• **Required task**
Write out the lines word for word, beginning with the first line and stopping after the line that contains "coord(17,10)".

** start Given entries **

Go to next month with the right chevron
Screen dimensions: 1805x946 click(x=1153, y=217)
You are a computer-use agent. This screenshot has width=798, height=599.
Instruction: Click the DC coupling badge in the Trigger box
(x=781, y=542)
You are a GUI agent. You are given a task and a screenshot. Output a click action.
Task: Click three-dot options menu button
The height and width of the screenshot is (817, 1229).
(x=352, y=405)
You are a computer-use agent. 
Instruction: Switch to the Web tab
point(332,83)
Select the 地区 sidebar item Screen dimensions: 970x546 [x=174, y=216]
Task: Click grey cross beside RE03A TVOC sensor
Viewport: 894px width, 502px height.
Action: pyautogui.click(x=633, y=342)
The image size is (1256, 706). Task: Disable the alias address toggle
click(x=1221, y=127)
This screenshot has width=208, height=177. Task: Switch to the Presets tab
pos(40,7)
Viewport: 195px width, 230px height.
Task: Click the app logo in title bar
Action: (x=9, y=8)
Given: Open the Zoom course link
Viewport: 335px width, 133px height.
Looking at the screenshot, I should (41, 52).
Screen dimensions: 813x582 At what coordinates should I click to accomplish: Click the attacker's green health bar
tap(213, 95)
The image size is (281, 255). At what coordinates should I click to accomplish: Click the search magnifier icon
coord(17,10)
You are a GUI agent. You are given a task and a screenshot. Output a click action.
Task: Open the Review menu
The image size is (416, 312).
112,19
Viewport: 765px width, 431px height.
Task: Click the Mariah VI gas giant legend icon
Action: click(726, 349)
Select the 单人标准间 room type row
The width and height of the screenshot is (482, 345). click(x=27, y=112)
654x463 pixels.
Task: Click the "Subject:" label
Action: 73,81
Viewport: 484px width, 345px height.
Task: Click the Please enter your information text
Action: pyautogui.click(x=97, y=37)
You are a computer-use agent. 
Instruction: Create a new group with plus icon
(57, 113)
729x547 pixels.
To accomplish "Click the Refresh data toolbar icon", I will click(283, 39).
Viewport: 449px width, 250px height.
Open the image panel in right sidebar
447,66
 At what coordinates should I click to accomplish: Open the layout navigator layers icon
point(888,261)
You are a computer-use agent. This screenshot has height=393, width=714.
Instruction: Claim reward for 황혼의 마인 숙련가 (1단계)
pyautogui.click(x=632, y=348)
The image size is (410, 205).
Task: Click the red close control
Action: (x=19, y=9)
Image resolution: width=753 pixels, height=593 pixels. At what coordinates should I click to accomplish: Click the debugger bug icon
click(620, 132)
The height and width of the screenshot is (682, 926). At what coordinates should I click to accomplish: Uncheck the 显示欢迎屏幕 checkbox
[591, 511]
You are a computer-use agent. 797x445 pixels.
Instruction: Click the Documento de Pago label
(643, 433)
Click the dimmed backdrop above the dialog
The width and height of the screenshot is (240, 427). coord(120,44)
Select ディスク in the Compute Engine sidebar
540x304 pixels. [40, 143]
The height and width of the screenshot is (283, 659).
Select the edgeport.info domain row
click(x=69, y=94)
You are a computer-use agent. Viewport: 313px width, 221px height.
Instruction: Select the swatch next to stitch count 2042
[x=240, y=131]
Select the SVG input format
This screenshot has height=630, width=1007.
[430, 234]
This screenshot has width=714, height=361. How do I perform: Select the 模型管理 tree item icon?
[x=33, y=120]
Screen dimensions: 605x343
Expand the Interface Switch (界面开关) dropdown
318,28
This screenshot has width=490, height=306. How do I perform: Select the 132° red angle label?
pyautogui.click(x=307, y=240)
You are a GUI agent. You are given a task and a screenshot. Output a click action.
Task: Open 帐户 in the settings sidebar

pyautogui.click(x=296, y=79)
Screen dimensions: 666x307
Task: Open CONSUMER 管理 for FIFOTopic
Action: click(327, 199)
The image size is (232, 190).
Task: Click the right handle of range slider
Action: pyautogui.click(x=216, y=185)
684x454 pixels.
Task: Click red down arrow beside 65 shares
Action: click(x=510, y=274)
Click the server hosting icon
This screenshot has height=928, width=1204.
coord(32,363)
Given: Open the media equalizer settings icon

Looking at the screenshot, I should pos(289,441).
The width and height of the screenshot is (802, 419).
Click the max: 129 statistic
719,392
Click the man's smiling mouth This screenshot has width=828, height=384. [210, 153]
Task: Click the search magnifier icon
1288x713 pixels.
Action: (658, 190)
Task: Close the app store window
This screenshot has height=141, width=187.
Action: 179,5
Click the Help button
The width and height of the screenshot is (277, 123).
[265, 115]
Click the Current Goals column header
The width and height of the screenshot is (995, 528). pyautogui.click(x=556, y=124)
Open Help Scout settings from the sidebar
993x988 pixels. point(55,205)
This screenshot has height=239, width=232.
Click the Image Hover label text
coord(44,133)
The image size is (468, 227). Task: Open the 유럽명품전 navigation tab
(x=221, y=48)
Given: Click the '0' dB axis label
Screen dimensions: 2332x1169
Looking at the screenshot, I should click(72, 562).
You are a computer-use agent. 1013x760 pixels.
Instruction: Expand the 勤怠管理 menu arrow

** end Given entries **

• **Task response**
Go to next month with the right chevron
Screen dimensions: 1805x946 click(x=1153, y=217)
You are a computer-use agent. This screenshot has width=798, height=599.
Instruction: Click the DC coupling badge in the Trigger box
(x=781, y=542)
You are a GUI agent. You are given a task and a screenshot. Output a click action.
Task: Click three-dot options menu button
The height and width of the screenshot is (817, 1229).
(x=352, y=405)
You are a computer-use agent. 
Instruction: Switch to the Web tab
point(332,83)
Select the 地区 sidebar item Screen dimensions: 970x546 [x=174, y=216]
Task: Click grey cross beside RE03A TVOC sensor
Viewport: 894px width, 502px height.
Action: pyautogui.click(x=633, y=342)
The image size is (1256, 706). Task: Disable the alias address toggle
click(x=1221, y=127)
This screenshot has width=208, height=177. Task: Switch to the Presets tab
pos(40,7)
Viewport: 195px width, 230px height.
Task: Click the app logo in title bar
Action: (x=9, y=8)
Given: Open the Zoom course link
Viewport: 335px width, 133px height.
Looking at the screenshot, I should (41, 52).
Screen dimensions: 813x582 At what coordinates should I click to accomplish: Click the attacker's green health bar
tap(213, 95)
The image size is (281, 255). At what coordinates should I click to accomplish: Click the search magnifier icon
coord(17,10)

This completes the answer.